◆ Dataset extract
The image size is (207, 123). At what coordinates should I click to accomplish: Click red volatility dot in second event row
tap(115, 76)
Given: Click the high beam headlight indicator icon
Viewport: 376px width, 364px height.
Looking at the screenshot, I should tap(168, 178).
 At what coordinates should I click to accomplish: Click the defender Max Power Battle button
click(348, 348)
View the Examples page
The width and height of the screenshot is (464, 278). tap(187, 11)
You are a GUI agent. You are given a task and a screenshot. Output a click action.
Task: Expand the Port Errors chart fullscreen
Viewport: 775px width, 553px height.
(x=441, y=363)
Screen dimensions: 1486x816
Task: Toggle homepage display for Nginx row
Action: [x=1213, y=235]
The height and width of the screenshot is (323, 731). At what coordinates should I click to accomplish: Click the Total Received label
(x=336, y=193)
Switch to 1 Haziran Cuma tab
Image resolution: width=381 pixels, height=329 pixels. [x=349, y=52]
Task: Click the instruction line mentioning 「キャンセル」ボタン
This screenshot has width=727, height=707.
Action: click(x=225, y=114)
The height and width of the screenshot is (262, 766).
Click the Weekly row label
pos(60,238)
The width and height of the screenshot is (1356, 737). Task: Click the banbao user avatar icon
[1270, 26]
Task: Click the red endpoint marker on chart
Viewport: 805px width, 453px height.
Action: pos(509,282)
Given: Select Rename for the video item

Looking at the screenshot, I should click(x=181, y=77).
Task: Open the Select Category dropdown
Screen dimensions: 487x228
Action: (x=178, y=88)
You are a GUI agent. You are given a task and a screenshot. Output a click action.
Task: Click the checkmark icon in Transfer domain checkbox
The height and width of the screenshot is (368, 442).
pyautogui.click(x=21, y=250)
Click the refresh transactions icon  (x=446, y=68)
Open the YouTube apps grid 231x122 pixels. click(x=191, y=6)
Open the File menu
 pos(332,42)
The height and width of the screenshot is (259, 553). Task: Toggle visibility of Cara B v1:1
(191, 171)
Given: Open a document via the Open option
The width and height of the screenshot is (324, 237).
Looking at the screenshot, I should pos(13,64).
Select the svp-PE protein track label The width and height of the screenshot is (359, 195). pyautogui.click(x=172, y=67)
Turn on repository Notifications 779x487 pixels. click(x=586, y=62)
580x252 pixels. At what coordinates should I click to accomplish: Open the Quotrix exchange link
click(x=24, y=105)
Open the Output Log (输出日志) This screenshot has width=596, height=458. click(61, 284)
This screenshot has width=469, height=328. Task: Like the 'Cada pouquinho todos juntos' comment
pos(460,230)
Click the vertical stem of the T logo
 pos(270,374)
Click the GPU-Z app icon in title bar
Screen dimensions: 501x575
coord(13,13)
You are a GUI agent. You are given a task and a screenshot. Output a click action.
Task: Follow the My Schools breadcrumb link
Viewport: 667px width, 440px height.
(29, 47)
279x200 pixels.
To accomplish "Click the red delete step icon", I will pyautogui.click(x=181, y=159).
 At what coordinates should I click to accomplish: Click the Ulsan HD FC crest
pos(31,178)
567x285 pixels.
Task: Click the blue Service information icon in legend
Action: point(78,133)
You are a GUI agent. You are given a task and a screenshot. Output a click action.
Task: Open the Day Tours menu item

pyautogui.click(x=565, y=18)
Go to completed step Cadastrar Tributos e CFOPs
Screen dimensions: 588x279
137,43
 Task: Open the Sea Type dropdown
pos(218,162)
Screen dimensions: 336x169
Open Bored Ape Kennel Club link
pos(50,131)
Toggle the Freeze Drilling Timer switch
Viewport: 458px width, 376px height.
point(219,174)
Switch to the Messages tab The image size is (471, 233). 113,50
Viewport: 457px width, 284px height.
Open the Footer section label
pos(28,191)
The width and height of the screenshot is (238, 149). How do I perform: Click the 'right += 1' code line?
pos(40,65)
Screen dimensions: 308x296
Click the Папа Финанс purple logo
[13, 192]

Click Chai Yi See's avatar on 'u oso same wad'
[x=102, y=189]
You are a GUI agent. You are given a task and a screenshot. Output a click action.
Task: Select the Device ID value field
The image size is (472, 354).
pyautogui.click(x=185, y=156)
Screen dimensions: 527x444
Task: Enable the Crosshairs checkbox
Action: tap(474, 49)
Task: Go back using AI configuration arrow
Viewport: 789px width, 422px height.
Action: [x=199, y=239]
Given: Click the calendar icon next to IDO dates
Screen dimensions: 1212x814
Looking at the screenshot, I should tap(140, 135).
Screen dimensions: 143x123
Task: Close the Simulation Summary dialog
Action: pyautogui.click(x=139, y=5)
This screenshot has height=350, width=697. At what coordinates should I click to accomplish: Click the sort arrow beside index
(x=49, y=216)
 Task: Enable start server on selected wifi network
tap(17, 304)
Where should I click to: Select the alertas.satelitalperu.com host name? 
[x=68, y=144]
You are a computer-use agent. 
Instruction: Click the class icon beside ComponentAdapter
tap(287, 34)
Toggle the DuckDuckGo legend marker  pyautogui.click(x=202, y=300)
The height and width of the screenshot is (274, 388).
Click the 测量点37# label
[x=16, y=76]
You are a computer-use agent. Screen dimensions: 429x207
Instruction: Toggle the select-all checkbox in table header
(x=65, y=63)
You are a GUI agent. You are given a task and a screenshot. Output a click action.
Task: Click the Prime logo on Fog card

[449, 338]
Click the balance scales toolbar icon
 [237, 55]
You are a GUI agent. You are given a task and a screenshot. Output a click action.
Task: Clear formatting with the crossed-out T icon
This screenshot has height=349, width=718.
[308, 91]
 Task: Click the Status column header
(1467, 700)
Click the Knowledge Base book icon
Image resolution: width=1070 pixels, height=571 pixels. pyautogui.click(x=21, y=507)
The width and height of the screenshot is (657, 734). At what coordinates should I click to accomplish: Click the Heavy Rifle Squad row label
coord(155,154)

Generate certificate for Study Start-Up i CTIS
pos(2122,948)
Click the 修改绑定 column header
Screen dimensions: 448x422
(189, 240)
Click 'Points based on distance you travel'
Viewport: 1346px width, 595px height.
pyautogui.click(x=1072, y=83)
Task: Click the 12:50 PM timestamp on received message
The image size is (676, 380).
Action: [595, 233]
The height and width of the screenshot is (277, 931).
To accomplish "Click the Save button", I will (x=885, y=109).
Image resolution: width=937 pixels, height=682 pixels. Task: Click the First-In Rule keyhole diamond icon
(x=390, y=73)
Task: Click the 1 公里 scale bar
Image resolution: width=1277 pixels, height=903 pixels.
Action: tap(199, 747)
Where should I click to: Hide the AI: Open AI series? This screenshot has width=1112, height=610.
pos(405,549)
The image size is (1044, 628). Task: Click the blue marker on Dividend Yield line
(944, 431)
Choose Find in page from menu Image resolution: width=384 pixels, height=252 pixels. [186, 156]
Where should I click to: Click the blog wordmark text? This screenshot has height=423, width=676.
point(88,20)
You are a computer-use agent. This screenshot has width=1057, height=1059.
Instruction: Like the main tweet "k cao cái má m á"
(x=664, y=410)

◆ About this task
Copy every record above exactly as it appears.

◆ Reply to the exercise
The image size is (207, 123). At what coordinates should I click to accomplish: Click red volatility dot in second event row
tap(115, 76)
Given: Click the high beam headlight indicator icon
Viewport: 376px width, 364px height.
Looking at the screenshot, I should tap(168, 178).
 At what coordinates should I click to accomplish: Click the defender Max Power Battle button
click(348, 348)
View the Examples page
The width and height of the screenshot is (464, 278). tap(187, 11)
You are a GUI agent. You are given a task and a screenshot. Output a click action.
Task: Expand the Port Errors chart fullscreen
Viewport: 775px width, 553px height.
(x=441, y=363)
Screen dimensions: 1486x816
Task: Toggle homepage display for Nginx row
Action: [x=1213, y=235]
The height and width of the screenshot is (323, 731). At what coordinates should I click to accomplish: Click the Total Received label
(x=336, y=193)
Switch to 1 Haziran Cuma tab
Image resolution: width=381 pixels, height=329 pixels. [x=349, y=52]
Task: Click the instruction line mentioning 「キャンセル」ボタン
This screenshot has width=727, height=707.
Action: click(x=225, y=114)
The height and width of the screenshot is (262, 766).
Click the Weekly row label
pos(60,238)
The width and height of the screenshot is (1356, 737). Task: Click the banbao user avatar icon
[1270, 26]
Task: Click the red endpoint marker on chart
Viewport: 805px width, 453px height.
Action: pos(509,282)
Given: Select Rename for the video item

Looking at the screenshot, I should click(x=181, y=77).
Task: Open the Select Category dropdown
Screen dimensions: 487x228
Action: (x=178, y=88)
You are a GUI agent. You are given a task and a screenshot. Output a click action.
Task: Click the checkmark icon in Transfer domain checkbox
The height and width of the screenshot is (368, 442).
pyautogui.click(x=21, y=250)
Click the refresh transactions icon  (x=446, y=68)
Open the YouTube apps grid 231x122 pixels. click(x=191, y=6)
Open the File menu
 pos(332,42)
The height and width of the screenshot is (259, 553). Task: Toggle visibility of Cara B v1:1
(191, 171)
Given: Open a document via the Open option
The width and height of the screenshot is (324, 237).
Looking at the screenshot, I should pos(13,64).
Select the svp-PE protein track label The width and height of the screenshot is (359, 195). pyautogui.click(x=172, y=67)
Turn on repository Notifications 779x487 pixels. click(x=586, y=62)
580x252 pixels. At what coordinates should I click to accomplish: Open the Quotrix exchange link
click(x=24, y=105)
Open the Output Log (输出日志) This screenshot has width=596, height=458. click(61, 284)
This screenshot has width=469, height=328. Task: Like the 'Cada pouquinho todos juntos' comment
pos(460,230)
Click the vertical stem of the T logo
 pos(270,374)
Click the GPU-Z app icon in title bar
Screen dimensions: 501x575
coord(13,13)
You are a GUI agent. You are given a task and a screenshot. Output a click action.
Task: Follow the My Schools breadcrumb link
Viewport: 667px width, 440px height.
(29, 47)
279x200 pixels.
To accomplish "Click the red delete step icon", I will pyautogui.click(x=181, y=159).
 At what coordinates should I click to accomplish: Click the Ulsan HD FC crest
pos(31,178)
567x285 pixels.
Task: Click the blue Service information icon in legend
Action: point(78,133)
You are a GUI agent. You are given a task and a screenshot. Output a click action.
Task: Open the Day Tours menu item

pyautogui.click(x=565, y=18)
Go to completed step Cadastrar Tributos e CFOPs
Screen dimensions: 588x279
137,43
 Task: Open the Sea Type dropdown
pos(218,162)
Screen dimensions: 336x169
Open Bored Ape Kennel Club link
pos(50,131)
Toggle the Freeze Drilling Timer switch
Viewport: 458px width, 376px height.
point(219,174)
Switch to the Messages tab The image size is (471, 233). 113,50
Viewport: 457px width, 284px height.
Open the Footer section label
pos(28,191)
The width and height of the screenshot is (238, 149). How do I perform: Click the 'right += 1' code line?
pos(40,65)
Screen dimensions: 308x296
Click the Папа Финанс purple logo
[13, 192]

Click Chai Yi See's avatar on 'u oso same wad'
[x=102, y=189]
You are a GUI agent. You are given a task and a screenshot. Output a click action.
Task: Select the Device ID value field
The image size is (472, 354).
pyautogui.click(x=185, y=156)
Screen dimensions: 527x444
Task: Enable the Crosshairs checkbox
Action: tap(474, 49)
Task: Go back using AI configuration arrow
Viewport: 789px width, 422px height.
Action: [x=199, y=239]
Given: Click the calendar icon next to IDO dates
Screen dimensions: 1212x814
Looking at the screenshot, I should tap(140, 135).
Screen dimensions: 143x123
Task: Close the Simulation Summary dialog
Action: pyautogui.click(x=139, y=5)
This screenshot has height=350, width=697. At what coordinates should I click to accomplish: Click the sort arrow beside index
(x=49, y=216)
 Task: Enable start server on selected wifi network
tap(17, 304)
Where should I click to: Select the alertas.satelitalperu.com host name? 
[x=68, y=144]
You are a computer-use agent. 
Instruction: Click the class icon beside ComponentAdapter
tap(287, 34)
Toggle the DuckDuckGo legend marker  pyautogui.click(x=202, y=300)
The height and width of the screenshot is (274, 388).
Click the 测量点37# label
[x=16, y=76]
You are a computer-use agent. Screen dimensions: 429x207
Instruction: Toggle the select-all checkbox in table header
(x=65, y=63)
You are a GUI agent. You are given a task and a screenshot. Output a click action.
Task: Click the Prime logo on Fog card

[449, 338]
Click the balance scales toolbar icon
 [237, 55]
You are a GUI agent. You are given a task and a screenshot. Output a click action.
Task: Clear formatting with the crossed-out T icon
This screenshot has height=349, width=718.
[308, 91]
 Task: Click the Status column header
(1467, 700)
Click the Knowledge Base book icon
Image resolution: width=1070 pixels, height=571 pixels. pyautogui.click(x=21, y=507)
The width and height of the screenshot is (657, 734). At what coordinates should I click to accomplish: Click the Heavy Rifle Squad row label
coord(155,154)

Generate certificate for Study Start-Up i CTIS
pos(2122,948)
Click the 修改绑定 column header
Screen dimensions: 448x422
(189, 240)
Click 'Points based on distance you travel'
Viewport: 1346px width, 595px height.
pyautogui.click(x=1072, y=83)
Task: Click the 12:50 PM timestamp on received message
The image size is (676, 380).
Action: [595, 233]
The height and width of the screenshot is (277, 931).
To accomplish "Click the Save button", I will (x=885, y=109).
Image resolution: width=937 pixels, height=682 pixels. Task: Click the First-In Rule keyhole diamond icon
(x=390, y=73)
Task: Click the 1 公里 scale bar
Image resolution: width=1277 pixels, height=903 pixels.
Action: tap(199, 747)
Where should I click to: Hide the AI: Open AI series? This screenshot has width=1112, height=610.
pos(405,549)
The image size is (1044, 628). Task: Click the blue marker on Dividend Yield line
(944, 431)
Choose Find in page from menu Image resolution: width=384 pixels, height=252 pixels. [186, 156]
Where should I click to: Click the blog wordmark text? This screenshot has height=423, width=676.
point(88,20)
You are a computer-use agent. This screenshot has width=1057, height=1059.
Instruction: Like the main tweet "k cao cái má m á"
(x=664, y=410)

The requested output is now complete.